Birinci aşama, yükselen muhalefeti ve en temel demokratik istemleri dahi bastıran ‘kadife eldiven giydirilmiş demir bir yumruk’tu. Devletin uyguladığı şiddet yöntemleri bir taraftan topluma yayılıyor, diğer taraftan da sol/sosyalist düşünceler tek yönlü bir propagandayla her gün alabildiğine karalanıyordu. İki-üç yıl boyunca aralıksız ‘insan avları’ yapıldı, komşu komşuya kapısını açmaz oldu, insan insandan korkar hale getirildi. Pişmanlık, ihanet, itirafçılık, ispiyon gibi insanı kişiliksizleştiren mekanizmalar toplumda yaygınlaştırılmaya çalışıldı. Bırakın komünizm, sosyalizm, Marksizm sözcüklerini, dayanışma, mücadele, dostluk, kardeşlik, eşitlik, özgürlük, barış, emek, eylem gibi onlarca kelimeye yasaklar konuldu; insan sevgisi, aşk, arkadaşlık, yoldaşlık gibi değerler ağızlara alınmaz oldu; kasetler, filmler yasaklandı, kitaplar toplatılıp yakıldı. Korku bir virüs gibi yayıldı ve kendi tarihini, kimliğini, kişiliğini gizleyen, geçmişinden pişmanlık duyan sinik bir toplum yaratılmaya çalışıldı.

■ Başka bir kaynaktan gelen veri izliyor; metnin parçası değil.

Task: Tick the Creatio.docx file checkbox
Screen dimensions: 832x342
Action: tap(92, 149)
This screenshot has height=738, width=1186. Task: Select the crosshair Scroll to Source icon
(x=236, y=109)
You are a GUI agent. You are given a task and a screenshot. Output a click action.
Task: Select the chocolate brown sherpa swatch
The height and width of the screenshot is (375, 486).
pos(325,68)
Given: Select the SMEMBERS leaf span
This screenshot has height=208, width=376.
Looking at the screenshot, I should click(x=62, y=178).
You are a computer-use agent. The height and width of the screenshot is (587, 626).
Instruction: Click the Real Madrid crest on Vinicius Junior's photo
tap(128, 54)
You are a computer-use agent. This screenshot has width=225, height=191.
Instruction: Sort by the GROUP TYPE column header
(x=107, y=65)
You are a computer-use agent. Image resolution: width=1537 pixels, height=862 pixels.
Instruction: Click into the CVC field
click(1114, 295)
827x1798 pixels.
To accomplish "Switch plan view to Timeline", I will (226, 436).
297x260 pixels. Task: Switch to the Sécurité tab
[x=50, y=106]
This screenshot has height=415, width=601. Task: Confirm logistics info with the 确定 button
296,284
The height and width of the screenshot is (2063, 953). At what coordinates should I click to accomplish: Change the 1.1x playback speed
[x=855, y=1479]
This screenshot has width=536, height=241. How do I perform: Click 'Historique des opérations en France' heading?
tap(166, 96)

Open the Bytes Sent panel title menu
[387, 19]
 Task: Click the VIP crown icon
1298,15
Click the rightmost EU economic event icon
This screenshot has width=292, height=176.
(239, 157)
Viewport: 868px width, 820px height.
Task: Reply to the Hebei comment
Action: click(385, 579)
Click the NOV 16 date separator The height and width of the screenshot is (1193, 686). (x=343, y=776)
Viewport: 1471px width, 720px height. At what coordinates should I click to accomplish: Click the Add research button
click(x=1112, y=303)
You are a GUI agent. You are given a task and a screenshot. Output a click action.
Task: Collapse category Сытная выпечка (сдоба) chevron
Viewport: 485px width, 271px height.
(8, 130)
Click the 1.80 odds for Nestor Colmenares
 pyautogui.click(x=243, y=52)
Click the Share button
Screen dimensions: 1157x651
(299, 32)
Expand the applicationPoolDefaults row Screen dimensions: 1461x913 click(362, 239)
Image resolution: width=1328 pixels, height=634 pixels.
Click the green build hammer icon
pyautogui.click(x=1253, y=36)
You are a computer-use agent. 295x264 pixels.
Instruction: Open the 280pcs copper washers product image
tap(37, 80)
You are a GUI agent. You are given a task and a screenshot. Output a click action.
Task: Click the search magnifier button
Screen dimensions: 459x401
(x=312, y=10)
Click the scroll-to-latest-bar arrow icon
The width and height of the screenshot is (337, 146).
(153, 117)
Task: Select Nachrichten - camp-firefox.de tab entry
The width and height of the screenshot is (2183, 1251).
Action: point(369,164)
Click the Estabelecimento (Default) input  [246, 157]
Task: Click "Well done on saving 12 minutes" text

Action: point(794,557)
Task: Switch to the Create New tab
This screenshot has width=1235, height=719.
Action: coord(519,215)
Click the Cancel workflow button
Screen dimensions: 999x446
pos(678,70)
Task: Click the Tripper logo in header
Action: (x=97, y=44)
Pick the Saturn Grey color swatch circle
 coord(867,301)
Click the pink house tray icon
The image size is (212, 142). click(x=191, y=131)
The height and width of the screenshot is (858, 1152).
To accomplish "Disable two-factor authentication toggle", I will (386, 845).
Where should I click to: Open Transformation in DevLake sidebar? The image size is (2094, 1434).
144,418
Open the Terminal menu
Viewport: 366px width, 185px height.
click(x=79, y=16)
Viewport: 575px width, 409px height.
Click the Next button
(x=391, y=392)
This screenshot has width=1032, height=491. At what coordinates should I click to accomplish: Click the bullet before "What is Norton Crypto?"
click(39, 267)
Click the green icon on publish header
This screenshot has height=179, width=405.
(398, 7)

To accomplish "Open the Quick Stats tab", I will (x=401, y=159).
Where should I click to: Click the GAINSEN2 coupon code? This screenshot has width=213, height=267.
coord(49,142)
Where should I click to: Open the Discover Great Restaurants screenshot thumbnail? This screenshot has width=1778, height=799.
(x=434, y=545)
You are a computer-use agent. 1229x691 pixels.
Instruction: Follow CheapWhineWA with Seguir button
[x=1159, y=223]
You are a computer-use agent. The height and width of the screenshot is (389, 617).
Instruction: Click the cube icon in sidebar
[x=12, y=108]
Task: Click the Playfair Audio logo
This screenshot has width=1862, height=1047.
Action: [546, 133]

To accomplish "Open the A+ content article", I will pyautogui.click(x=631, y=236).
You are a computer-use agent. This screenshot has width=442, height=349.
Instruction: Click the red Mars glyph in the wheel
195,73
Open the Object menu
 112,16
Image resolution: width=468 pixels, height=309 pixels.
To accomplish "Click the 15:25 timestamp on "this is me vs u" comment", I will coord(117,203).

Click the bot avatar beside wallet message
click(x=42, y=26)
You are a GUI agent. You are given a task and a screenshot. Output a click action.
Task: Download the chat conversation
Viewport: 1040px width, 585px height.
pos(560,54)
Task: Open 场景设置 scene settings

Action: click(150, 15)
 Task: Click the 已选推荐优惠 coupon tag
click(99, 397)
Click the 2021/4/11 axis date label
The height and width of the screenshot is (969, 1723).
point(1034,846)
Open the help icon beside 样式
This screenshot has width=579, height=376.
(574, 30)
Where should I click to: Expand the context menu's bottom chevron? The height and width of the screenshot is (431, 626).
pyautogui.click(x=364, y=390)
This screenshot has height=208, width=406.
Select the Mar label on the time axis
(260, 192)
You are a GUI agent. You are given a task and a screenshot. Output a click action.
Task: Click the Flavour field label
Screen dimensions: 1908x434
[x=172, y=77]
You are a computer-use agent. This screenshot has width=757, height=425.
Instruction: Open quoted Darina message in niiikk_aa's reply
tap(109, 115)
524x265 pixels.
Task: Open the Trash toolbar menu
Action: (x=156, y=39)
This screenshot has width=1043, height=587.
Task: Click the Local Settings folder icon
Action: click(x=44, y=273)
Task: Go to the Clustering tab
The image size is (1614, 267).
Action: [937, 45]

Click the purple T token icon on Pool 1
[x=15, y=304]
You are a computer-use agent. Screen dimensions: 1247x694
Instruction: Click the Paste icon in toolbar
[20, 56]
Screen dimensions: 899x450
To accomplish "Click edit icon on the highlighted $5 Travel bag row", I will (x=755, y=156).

İkinci aşama bunun üzerinde inşa edildi. ABD stratejistlerinin pek çok ülkede uyguladıkları ve bizde de ‘Yükselen Değerler Dönemi’ olarak anılan, toplumun değer yargılarının komple yıkıma uğratıldığı, bir manipülasyon ve dejenerasyonun yaşandığı evre oldu bu. Başlangıç dönemi Özal sayılmakla birlikte özellikle 90’lardaki dünya ölçeğindeki değişim rüzgârlarının ve teknolojik gelişmelerin de etkisiyle doruk noktasına ulaştı. Kendine ve topluma yabancılaşan, tarihsiz-geleceksiz ve apolitik bir toplum iskeleti oluşturuldu. Toplumsal hafıza silindi!..

İşte, Tunç Turunç ismi böyle bir dönemin ‘yükselen’ şahsiyeti olarak Nazım Alpman’ın kaleminde yeniden şekillendi.

Medyada dünün ve bugünün birbirine bağlandığı ‘ilmeğin’ adı yine Nazım Alpman’dır ve Alpman’ın bu kitabı sadece 1995-1996 koşullarını anlatmakla kalmayıp, günümüzün havuz medyasında fiyaka yapmaya çalışan yandaş kalemşorları da karakterize etmektedir.

Benzer bir dönemde medyada Alpman ekolüyle yapılan muhalefet okuyanlara sadece umut vermeyecek, bugün yaşadığımız moral bozukluğuna da ilaç gibi gelecektir.